# Subaru Micro-Van Conversion



## Yabert (Feb 7, 2010)

Welcome quebecer!
Nice little car.

I think you will need to choose between reduce your goal or grow up your budget.

Low budget conversion can be build for example with Alltrax 72v controller, used DC forklift motor and 26 Lifepo4 cells 130Ah (10.8 Kwh), but you will be limit to around 30 hp peak and 15-20 hp continous. So forget to sustain highway speed. 
40 miles range will be only reachable at city speed and will be reduce in winter.
Lead battery performance will be worse. 

With more budget you can go for more powerful controller (higher voltage) like Soliton, Zilla, Kelly or Synkromotive. 
You can also watch for AC-50 systems but price is relativly high compare to performance.


----------



## franck2cv (Jun 3, 2009)

Thank you Yabert 

How much growth? Could this be worked out easily?
Highway speed: This would only occur for 5 to 7 km stretches. I guess this is an important 'detail' !?
Winter driving: Are you referring to ventilation and heating?
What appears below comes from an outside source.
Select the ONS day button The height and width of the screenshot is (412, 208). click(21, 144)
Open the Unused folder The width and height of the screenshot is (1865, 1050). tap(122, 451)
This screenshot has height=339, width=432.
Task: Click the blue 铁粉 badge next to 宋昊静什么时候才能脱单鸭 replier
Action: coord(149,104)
I thought of a Propane set up in order not to rely on electric power. 
... now taking a look at your smart car project!!....


----------



## davejohnsonnola (Jun 5, 2016)

Wondering if this project ever got off the ground.

Specifically wondering how you might have gotten around the vacuum actuated 4wd selection process.

I have a 1988 E12 here in Costa Rica and am looking at a parts car that may be a candidate for conversion.


----------